The results of this study are incredible. Using single-cell recording, the researchers were able to see the pattern of activity while the participants were making subjective decisions. The researchers also looked at subjective decision-making in participants that had lesions removed from their dlPFC. Compared to control participants, the pattern of activation for these people while making subjective judgements was more dichotomous, at a neural level, there was less variability in their decision. The pattern of activity in the dlPFC of healthy controls depicts more of a continuum on which the choice is just one point and many potential decisions are considered.
It is important to keep in mind that although the findings of this study are compelling, there are a number of other factors that contribute to subjective decision making. Findings like these are often misinterpreted as purely causative, when the actual “cause” of a particular behavior must include all relevant genetic, endocrine (hormones) factors and life experiences.
In his book, Behave, Robert Sapolsky discusses the neurobiological underpinnings of moral decision making. Although these decisions are often rooted in objective facts and experiences, there is definitely a subjective component involved. The pattern of activation in the brain during moral decision making is very interesting in the context of this current research. Sapolsky concludes, in short, that moral decision making is a product of context and has been related to activation in a number of brain regions.
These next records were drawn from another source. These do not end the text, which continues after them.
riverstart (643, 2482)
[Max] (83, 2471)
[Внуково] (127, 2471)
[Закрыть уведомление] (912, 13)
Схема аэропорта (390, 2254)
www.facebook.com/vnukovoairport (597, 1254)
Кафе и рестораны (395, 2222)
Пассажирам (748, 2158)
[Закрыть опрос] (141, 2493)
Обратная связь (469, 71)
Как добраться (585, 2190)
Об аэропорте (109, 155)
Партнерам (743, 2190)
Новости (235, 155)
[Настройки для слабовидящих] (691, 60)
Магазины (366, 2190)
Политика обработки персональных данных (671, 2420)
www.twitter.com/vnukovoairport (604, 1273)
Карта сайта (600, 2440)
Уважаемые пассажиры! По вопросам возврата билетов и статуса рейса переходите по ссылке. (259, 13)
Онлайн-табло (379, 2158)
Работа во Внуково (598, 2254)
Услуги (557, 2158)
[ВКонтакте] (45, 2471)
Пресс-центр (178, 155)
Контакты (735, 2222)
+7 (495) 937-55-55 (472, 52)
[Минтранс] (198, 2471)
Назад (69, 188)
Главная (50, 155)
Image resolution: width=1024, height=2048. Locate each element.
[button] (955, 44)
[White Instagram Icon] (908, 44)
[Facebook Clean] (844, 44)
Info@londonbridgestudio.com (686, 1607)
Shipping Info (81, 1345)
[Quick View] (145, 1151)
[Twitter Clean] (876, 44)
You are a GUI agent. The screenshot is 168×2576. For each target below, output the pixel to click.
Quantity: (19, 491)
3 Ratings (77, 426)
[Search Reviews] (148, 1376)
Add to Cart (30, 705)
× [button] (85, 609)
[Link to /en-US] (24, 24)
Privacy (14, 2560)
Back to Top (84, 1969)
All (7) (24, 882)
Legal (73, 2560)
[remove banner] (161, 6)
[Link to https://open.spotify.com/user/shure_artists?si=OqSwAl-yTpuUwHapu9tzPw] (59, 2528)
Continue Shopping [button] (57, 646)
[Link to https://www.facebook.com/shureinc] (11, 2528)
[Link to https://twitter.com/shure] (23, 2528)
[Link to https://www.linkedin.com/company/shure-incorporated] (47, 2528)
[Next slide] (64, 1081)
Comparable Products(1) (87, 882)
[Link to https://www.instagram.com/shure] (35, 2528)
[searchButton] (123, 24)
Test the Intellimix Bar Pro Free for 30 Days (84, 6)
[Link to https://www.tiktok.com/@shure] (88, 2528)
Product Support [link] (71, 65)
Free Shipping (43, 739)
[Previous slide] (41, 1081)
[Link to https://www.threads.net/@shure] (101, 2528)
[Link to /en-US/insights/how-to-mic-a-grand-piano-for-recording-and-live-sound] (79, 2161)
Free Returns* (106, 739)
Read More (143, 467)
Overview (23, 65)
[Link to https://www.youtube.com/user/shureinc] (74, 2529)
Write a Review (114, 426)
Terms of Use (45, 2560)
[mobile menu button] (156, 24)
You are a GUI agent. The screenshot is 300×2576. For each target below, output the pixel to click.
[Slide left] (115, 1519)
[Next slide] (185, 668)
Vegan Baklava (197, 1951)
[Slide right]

The primary areas active while making moral decisions are the ventromedial (vm) PFC, amygdala, insula and the dlPFC. In these situations, vmPFC, amygdala and insula activation precede dlPFC activation2. I would like to see the result of research looking at single-cell activation of the dlPFC during moral decision making specifically. To begin, the researchers would have to implement some type of survey beforehand so they would have a morality measure to compare these decisions to. Then, the researchers would be able to determine whether the activation of these dlPFC neurons reflected a gradual subjective shift in their moral decision given the situation. If it could be demonstrated that dlPFC activation reflects the cognitive component of situations that are subjective, this could have exciting/terrifying implications. Could humans eventually be programmed to make the right decision or at least to help themselves make the right decision? What could this mean for people suffering from frontal cortex damage, whether this is from TBI, epilepsy, stroke, etc.? Could their decision-making be improved or mediated?
 Jamali, M, Grannan, B, Haroush, K, Moses, ZB, Eskandar, EN, Herrington, T, Patel, S & Williams, ZM, Dorsolateral prefrontal neurons mediate subjective decisions and their variation in humans, Nature Neurosci. (2019).
 Sapolsky, R, Behave, New York (2017) Penguin Press.